Quora Answer : What could Blair have done better to ensure Labour remained left-wing but the country was not economically stuck as in the 20th century pre-Thatcher?
I take some of Simon Crump's points about the constraints on an overt left-wing politician getting elected at all. But let's say Blair was more of a (closet) leftist than he turned out to be. What might he have done?
He could have been far more socially liberal:
- thrown his support behind decriminalizing cannabis. And pushed for a far more lenient and enlightened policy on drugs. (And saved a lot of money for the police and prison services as a result.)
- NOT had authoritarians like Jack Straw and David Blunket as Home Secretary
- civil partnerships were a move in the right direction. I won't blame him for not going for full gay marriage which was an idea that hadn't quite arrived. But if he'd been really keen he could have pushed it.
He could have been far better on the environment
- some large scale / strategic plan to reduce carbon emissions and move the UK to alternative energy sources.
- If he'd cared, he could have renegotiated a better deal on North Sea oil ... closer to that of Norway. Slowing the rate of extraction and getting more for the UK taxpayer from it.
International Relations
- a more left-wing leader would have been FAR more suspicious of the US's hegemonic aspirations in the middle-east. It would have been perfectly possible for Blair to declare the UK's solidarity with the US in fighting Osama Bin Laden, and even to have participated in the invasion of Afghanistan, but to have still drawn the line at, and refused to participate in, the invasion of Iraq. Harold Wilson kept the UK out of the Vietnam War. A more left-wing Blair could have kept the UK out of Iraq. And in doing so, saved his own reputation and the reputation of his government. The Iraq war is now universally recognized as a cock-up. A Blair who was consistent in saying that the West had to stand firm against Islamic terror but that an attack on Iraq was irrelevant and counterproductive (a fairly conventional left-wing position), would today look like a visionary statesman and likely be proudly embraced by today's Labour Party.
The UK Economy
- Blair and Brown's greatest economic failure was in not keeping the City of London in check. Had they been more suspicious of "self-regulation" in the City, and been willing to commit to government oversight and intervention (despite howls of protest from the financiers), we might well have avoided the spectacular crash of 2008 altogether. Or least reduced its impact (activist regulators would have challenged banks earlier, leading to earlier, smaller, and more manageable failures.) Of course, had this happened, we'd have no post-2008 perspective, and so people would probably just grumble that he'd choked the dynamism of the City. But that's life for politicians, sometimes they just get the blame. However, once again, a Blair with more left-wing instincts would have saved the UK a lot of suffering.

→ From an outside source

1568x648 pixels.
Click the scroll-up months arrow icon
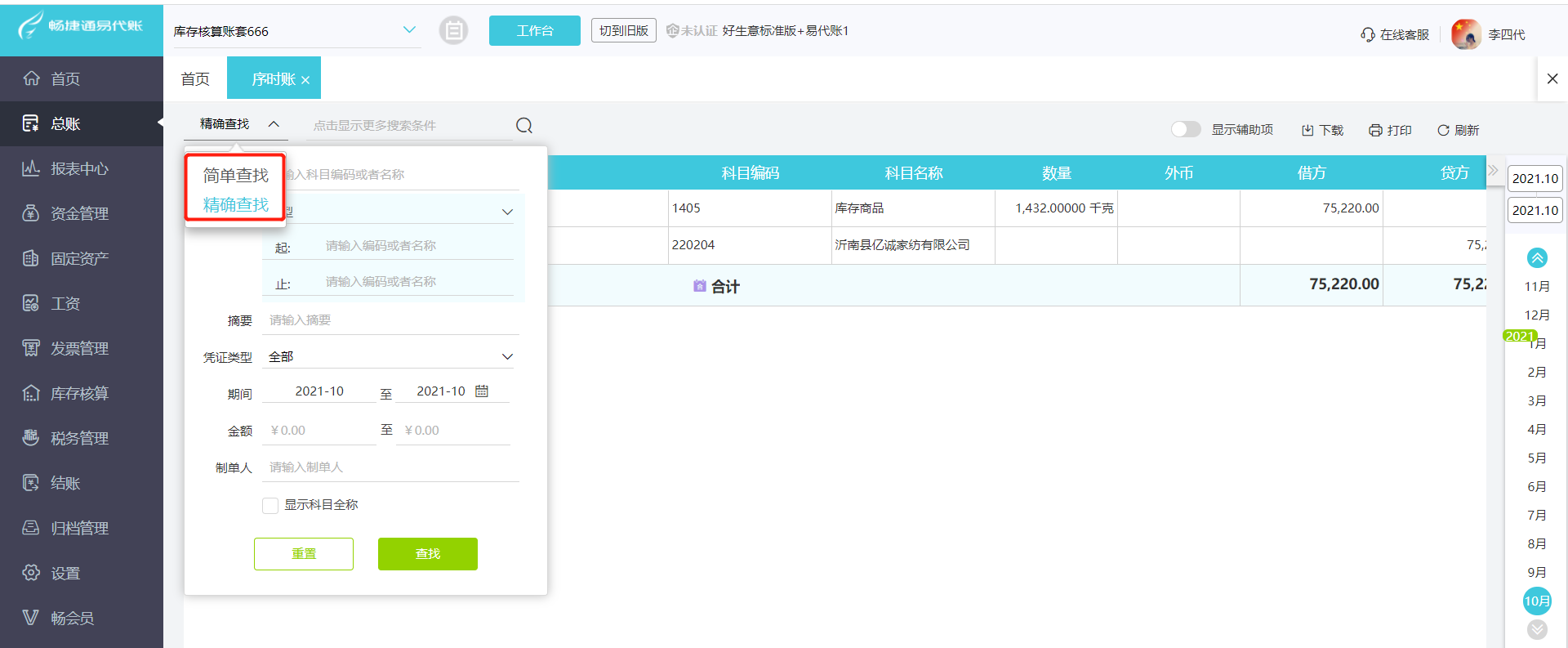point(1537,258)
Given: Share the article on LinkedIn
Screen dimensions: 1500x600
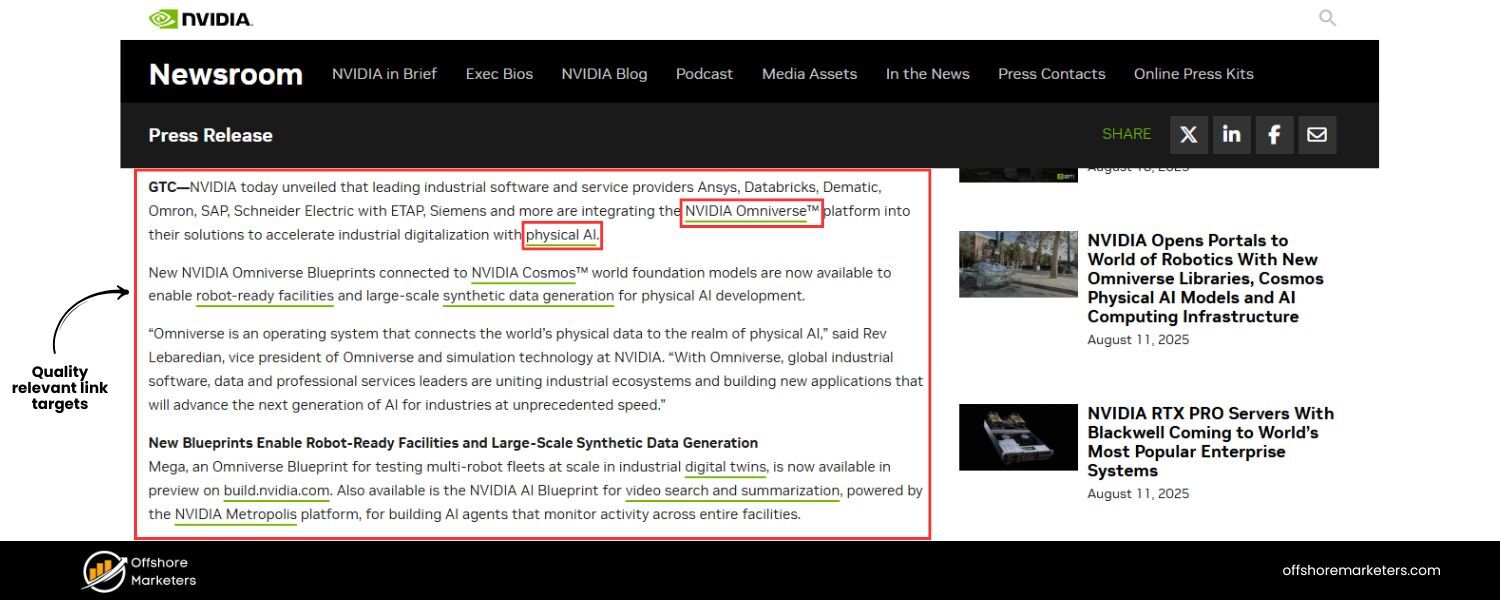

- Blair should have been more worried about the UK's over-dependency on the financial sector and lack of manufacturing industry. Maybe there really wasn't anything he could do about this. It's hard to see how to turn the UK into Germany. But then again, he also didn't try very hard.
- Blair and Brown relied on Private finance initiatives to fund a lot of their spending. The value of these is fairly ambiguous. PFI certainly allowed the government to access new money. But in the long term, these are expensive loans. And the benefits have sometimes been fairly short term. A more left-wing Blair could have relied less on PFI and more on a mix of other sources of money. For example, by stealing te LibDem policy of targeted tax increases (eg. the extra penny to be spent only on education).